Tout va bien s'impose donc en tant qu'exemple par excellence du film subversif : cinéma-infiltration, cinéma-détournement. À l'image de ces ouvriers occupant leur usine, le cinéma tente ici de reprendre le contrôle des lieux communs de sa propre aliénation.
Les vedettes, Godard va les amadouer à l'aide d'une histoire d'amour classique, leur faisant très ironiquement réciter quelques lignes de dialogue tirées du
Mépris - son premier film « à grand déploiement » duquel
Tout va bien pourrait être vu comme le pendant conscientisé. Car, en situant son histoire dans la France de l'après 68, en la situant donc historiquement, le cinéaste en fait inévitablement le reflet de son époque : des grèves, de la répression policière, de la bourgeoisie qui commande et des ouvriers qui se battent. La lutte des classes s'insinue naturellement dans le décor, parasite le récit classique.
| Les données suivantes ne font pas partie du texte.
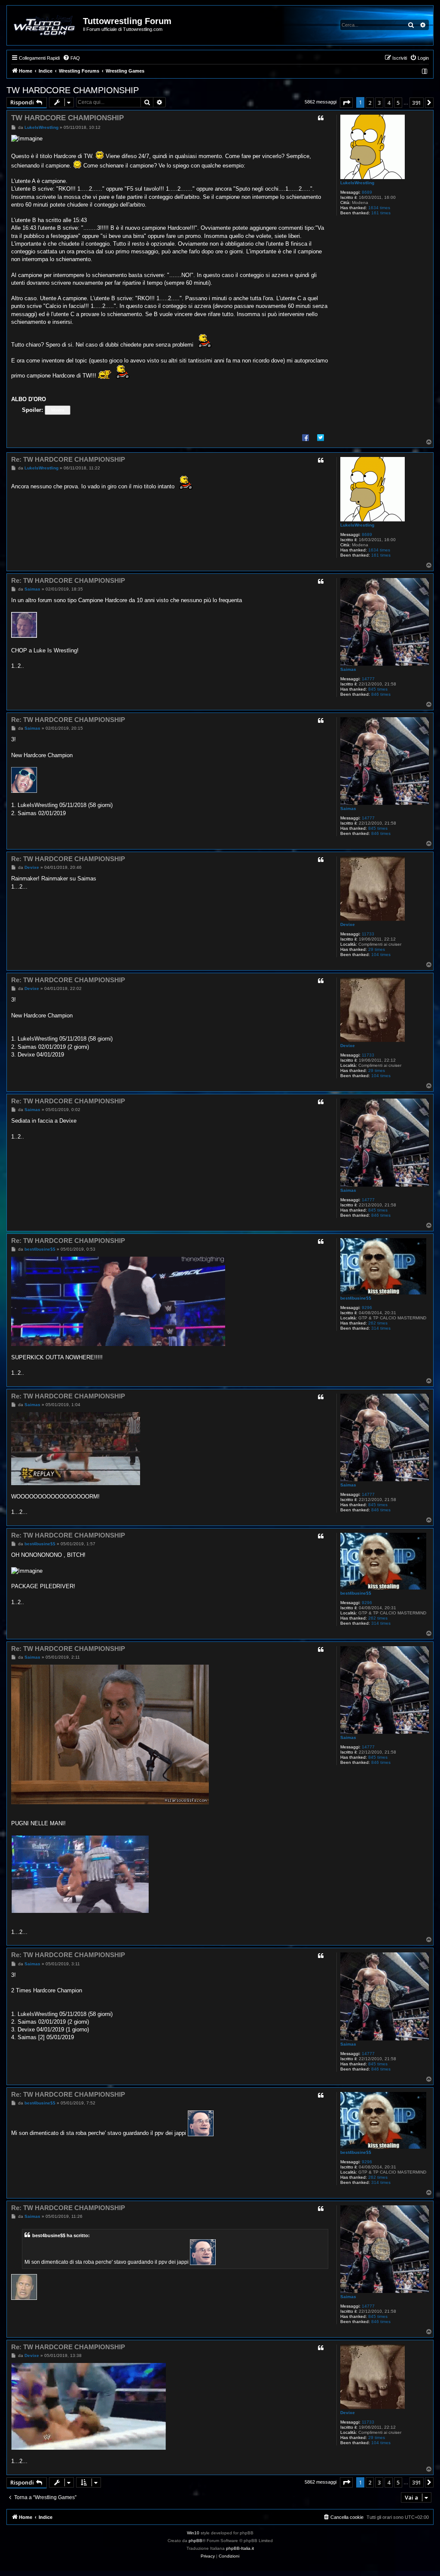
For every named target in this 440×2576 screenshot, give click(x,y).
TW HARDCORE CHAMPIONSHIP (72, 90)
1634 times (379, 207)
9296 (367, 1307)
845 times (378, 689)
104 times (381, 954)
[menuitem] (71, 58)
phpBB (195, 2540)
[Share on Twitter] (320, 437)
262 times (378, 1323)
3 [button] (379, 103)
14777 (368, 678)
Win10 (193, 2532)
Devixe (347, 924)
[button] (346, 102)
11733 (368, 934)
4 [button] (388, 103)
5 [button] (398, 103)
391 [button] (416, 103)
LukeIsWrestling (357, 182)
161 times (381, 212)
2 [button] (369, 103)
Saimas (348, 669)
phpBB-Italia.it (240, 2548)
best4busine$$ (355, 1298)
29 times (376, 949)
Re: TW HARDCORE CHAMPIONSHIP (68, 459)
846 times (381, 694)
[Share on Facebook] (305, 437)
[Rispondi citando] (321, 118)
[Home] (45, 25)
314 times (381, 1328)
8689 (367, 192)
Très vite, le réel réclame sa place à l'écran - et le film s'empresse de lui céder la parole. Godard et Gorin, sous la forme d'une série d'entrevues, élaborent alors un complexe portrait de la situation sociopolitique et idéologique de la France de 1972.
De ce désir de « raconter d'une autre manière pour finalement raconter autre chose » découle la forme éclatée, constamment novatrice, de ce film-laboratoire où chaque expérience fait mouche. Sur le plan de l'esthétique,
Tout va bien s'avère l'un des films les plus ambitieux et accomplis de l'oeuvre de Godard. La mise en scène, constamment mise de l'avant, se déploie comme une série de morceaux de bravoure - la pièce de résistance étant évidemment ce formidable plan-séquence, rappelant le fameux embouteillage de
Week End, au cours duquel la caméra parcourt de long en large les allées d'un supermarché Carrefour pris d'assaut par des manifestants. Ici, la critique de la société de consommation est complète et le fantasme de sa destruction est mis en scène avec autant de fougue que de rigueur. L'autre image célèbre du film, cette coupe transversale de l'usine occupée, demeure quant à elle parmi les plus frappantes qu'ait orchestrées le cinéaste.
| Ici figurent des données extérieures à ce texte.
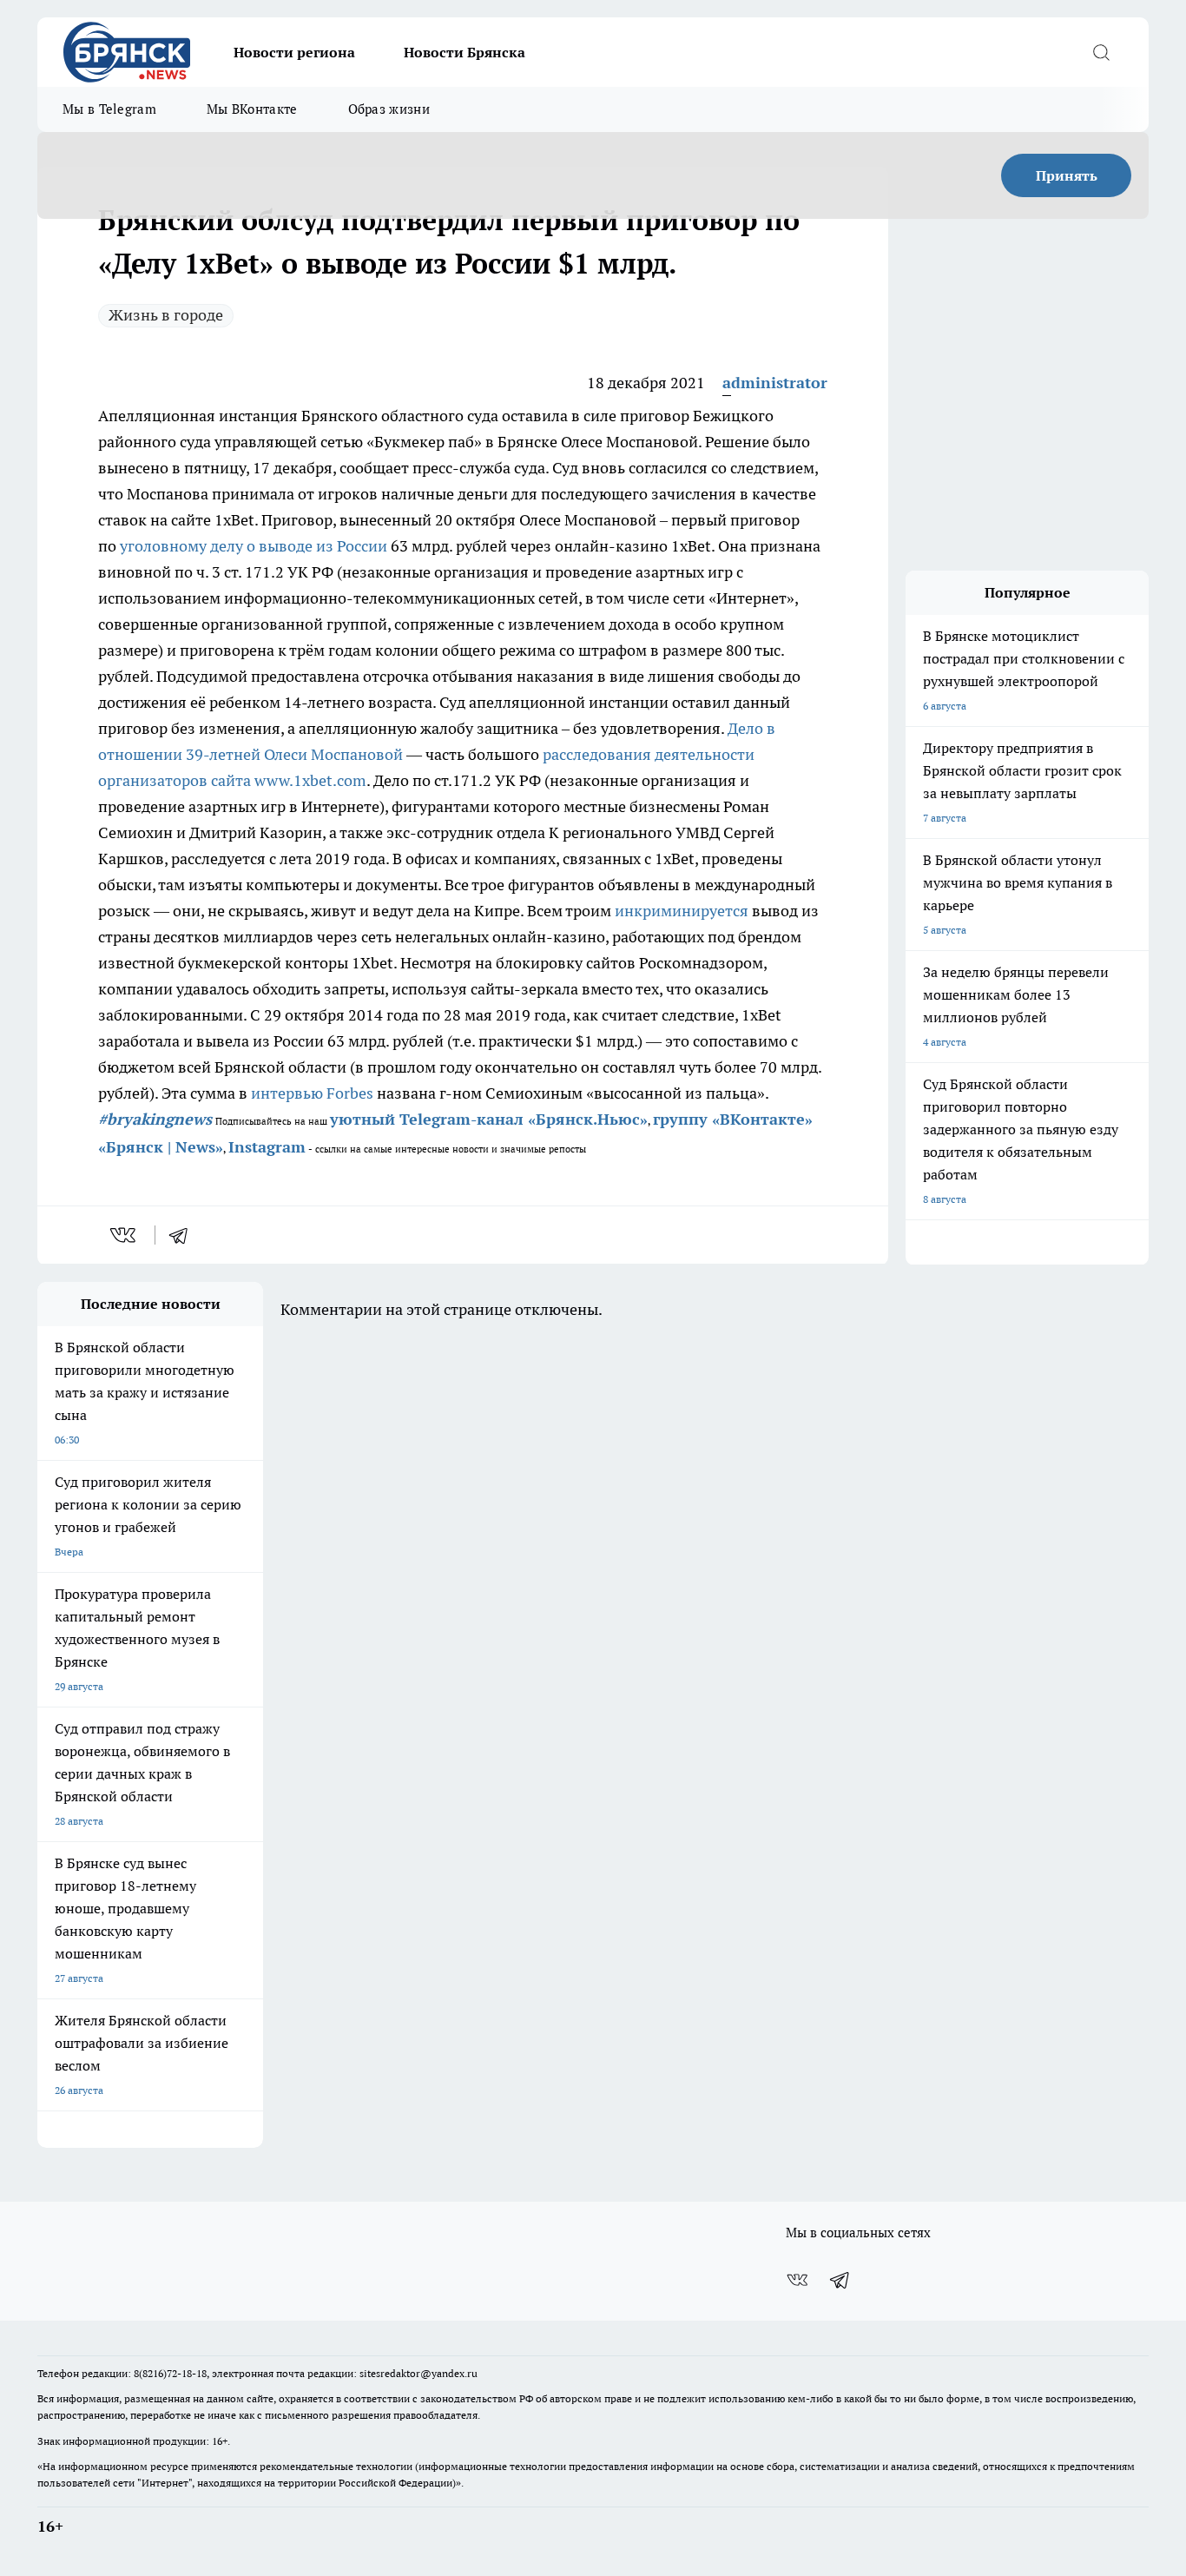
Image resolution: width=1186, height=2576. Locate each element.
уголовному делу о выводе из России (253, 546)
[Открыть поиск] (1101, 52)
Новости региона (294, 52)
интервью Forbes (312, 1093)
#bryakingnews (155, 1119)
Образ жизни (389, 109)
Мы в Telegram (109, 109)
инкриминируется (681, 911)
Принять (1066, 175)
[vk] (124, 1235)
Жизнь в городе (166, 315)
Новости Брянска (464, 52)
Qu'il y ait en filigrane l'effritement du couple, thème récurrent du cinéma de Godard, ne distrait en rien du discours idéologique. Au contraire, cette dimension personnelle ancre le politique dans l'intime, rend l'un indissociable de l'autre. Que ces deux questions soient ainsi liées l'une à l'autre, qu'elles cohabitent ainsi puisqu'elles ne peuvent faire autrement, renforce au fond cette notion que pour Godard le politique s'impose comme considération fondamentale chez l'Homme. L'intime donne somme toute un poids supplémentaire à cette affirmation finale du film selon laquelle il faut commencer à se penser historiquement.
Se penser historiquement : en ce sens où apprendre à se penser politiquement ne constitue pas une négation de l'être, mais au contraire une prise de conscience nécessaire par l'entremise de laquelle l'être donne un sens à son propre quotidien, à sa propre existence et s'inscrit, au final, dans une Histoire qui est celle de la lutte des classes, de la révolte perpétuelle. Ainsi naît l'espoir. « Puisse chacun être son propre historien ».